Afinal, o lendário filme de 1965 ainda tinha um segredo por revelar: embora tenha sido dobrado na versão final, o actor Christopher Plummer deu voz às canções da sua personagem.

Christopher Plummer e Julie Andrews durante a rodagem de "Música no Coração"
Christopher Plummer e Julie Andrews durante a rodagem de "Música no Coração"

Para a geração dos que viveram a infância e a adolescência nas décadas de 1960/70, o filme “Música no Coração” (“The Sound of Music”), de Robert Wise, tem qualquer coisa de memória familiar cruzada com os sobressaltos da história (pessoal ou colectiva). Estreou-se nos EUA em março de 1965 (chegaria a Portugal em janeiro do ano seguinte). Nele se conta a história de uma noviça de um convento austríaco, em meados dos anos 1930; é-lhe atribuída a função de cuidar dos filhos de um viúvo, oficial da Marinha, assim nascendo um romance inesperado, tendo por pano de fundo, não apenas as inevitáveis atribulações familiares, mas também a inquietante ascensão do nazismo…

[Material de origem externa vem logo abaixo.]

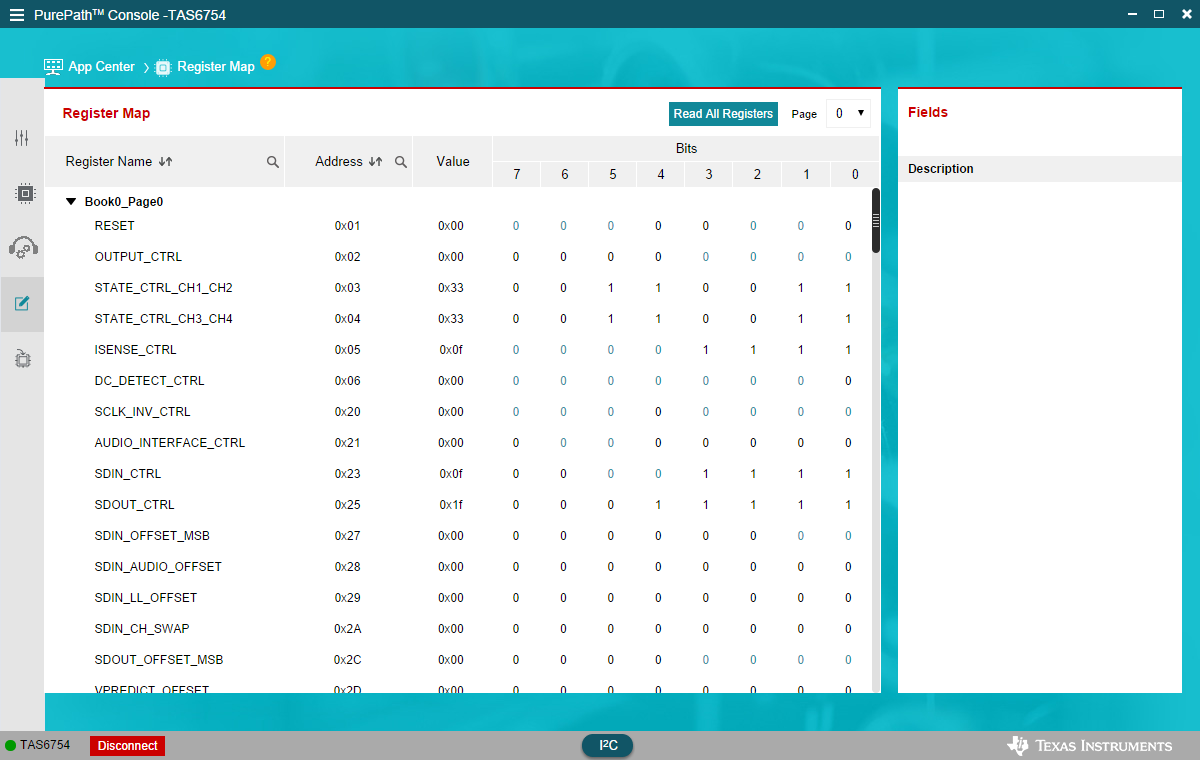Click the headphones with gear sidebar icon

(21, 247)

Com Julie Andrews e Christopher Plummer nos papéis principais, o filme consegue conciliar a dimensão romântica com as canções — trata-se, aliás, da adaptação de um musical da Broadway, estreado em 1959, tendo como base a história verídica da família von Trapp —, ao mesmo tempo construindo uma parábola pacifista de exaltação da liberdade. Para lá do seu sucesso global, foi consagrado nos Óscares de Hollywood, arrebatando cinco estatuetas douradas, incluindo a de melhor filme de 1965.

Pois bem, esta história épica, de uma só vez cultural e económica, está à beira de ser actualizada. O pretexto é a comemoração dos 60 anos do lançamento do filme (mesmo faltando ainda mais de um ano…). De facto, acaba de ser editada em CD e LP uma nova versão da respectiva banda sonora. Porquê nova? A edição integra muitas versões alternativas registadas durante a produção, mas não é essa a verdadeira novidade… Acontece que, desta vez, vamos poder escutar as canções do Capitão von Trapp interpretadas pelo próprio Christopher Plummer!

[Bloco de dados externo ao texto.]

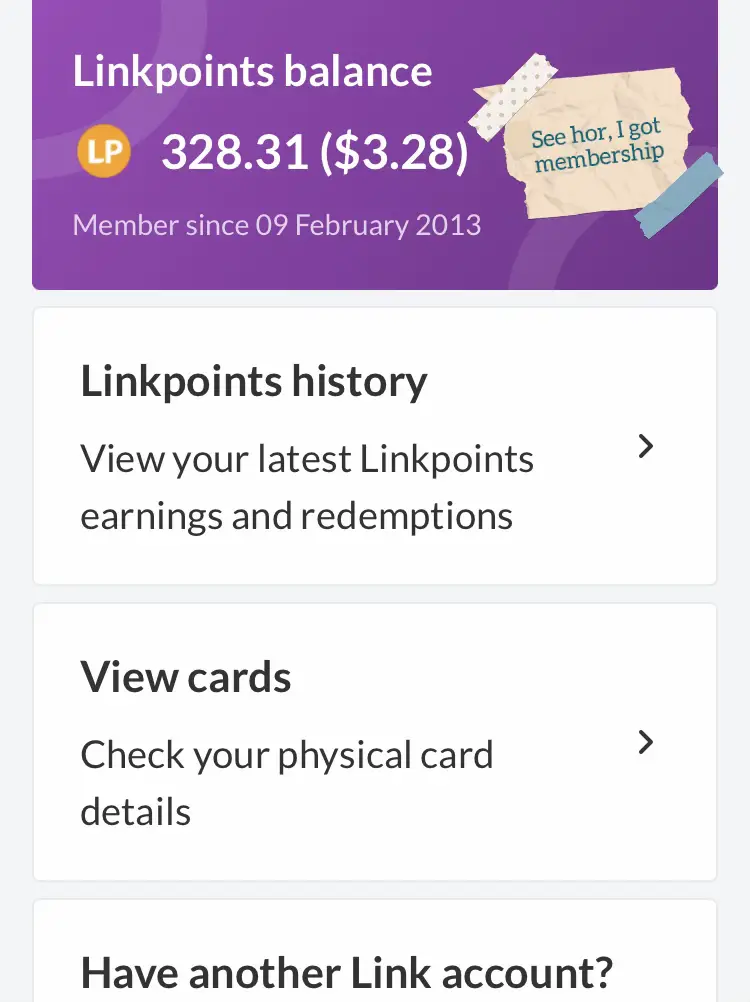Select the View cards heading
This screenshot has width=750, height=1002.
(186, 678)
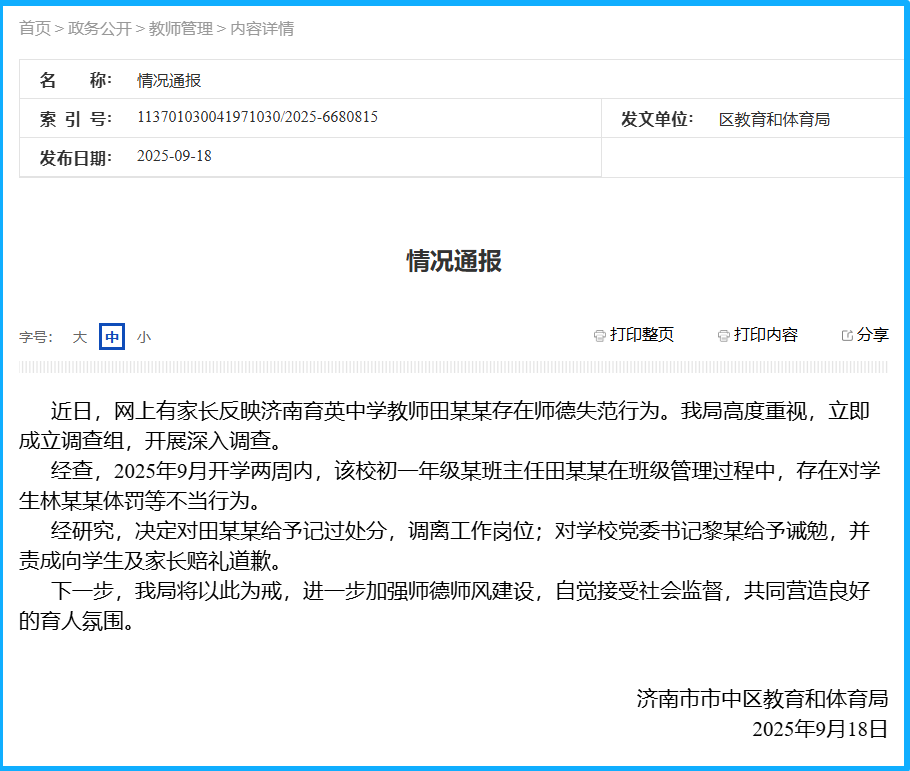The height and width of the screenshot is (771, 910).
Task: Select the 大 font size option
Action: click(x=80, y=337)
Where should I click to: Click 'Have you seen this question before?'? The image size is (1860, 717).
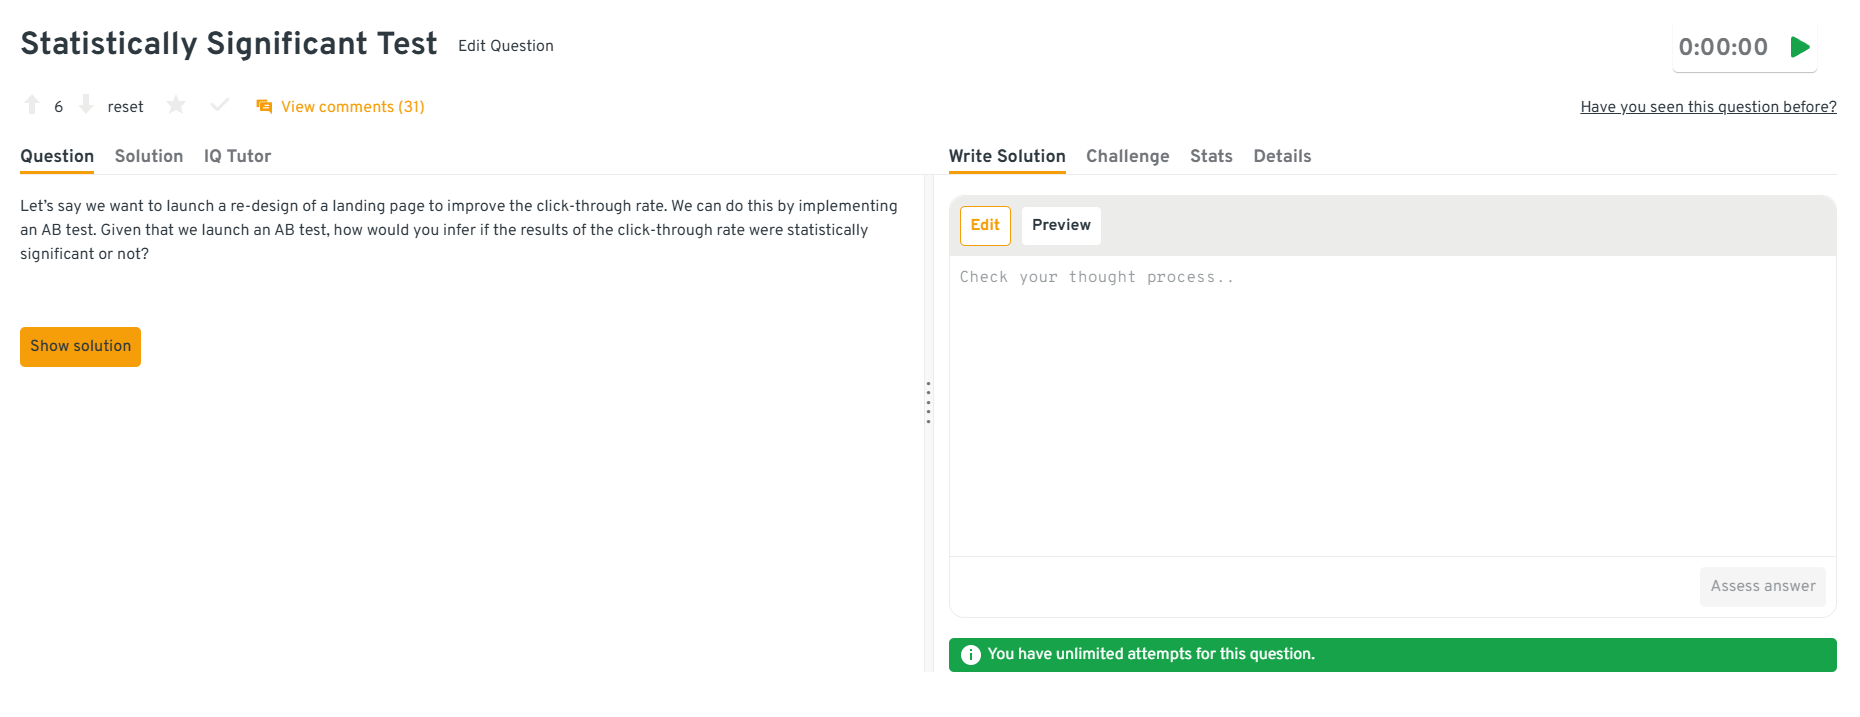point(1707,107)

É verdade: as canções da personagem central de Maria sempre existiram na voz de Julie Andrews, mas Plummer foi dobrado por Bill Lee, cantor que, aliás, se especializou nesse tipo de tarefa (contribuindo, por exemplo, para muitas bandas sonoras de produções dos estúdios Disney). Acontece que a escolha de Bill Lee pela 20th Century Fox resultou do facto de os produtores considerarem que a sua voz era mais “profissional” e, nessa medida, mais adequada para a personagem de von Trapp.

Na prática, Plummer cantou mesmo durante as filmagens, mas a sua voz ficou arquivada — só agora, quase seis décadas depois, está a ser revelada ao mundo. O menos que se pode dizer é que a descoberta tem qualquer coisa de genuinamente surpreendente, já que não será preciso ser um musicólogo ou um maestro para reconhecer que o actor revela subtis qualidades de cantor — descubra-se, aqui em baixo, a cena em que ele canta o conhecidíssimo tema “Edelweiss”.

Ninguém dirá que a estrutura do filme passou a ser diferente, mas esta notícia envolve uma curiosa moral artística: a verdade intrínseca (sonora, neste caso) de um filme pode ser alterada pela própria história das suas versões ou conversões. Resta saber se, em 2025, para comemorar a efeméride, os detentores do filme (a Fox, recorde-se, passou a integrar o império Disney) terão a coragem rudimentar de repor “Música no Coração”… com as canções do Capitão von Trapp na voz de Christopher Plummer — esperemos que sim.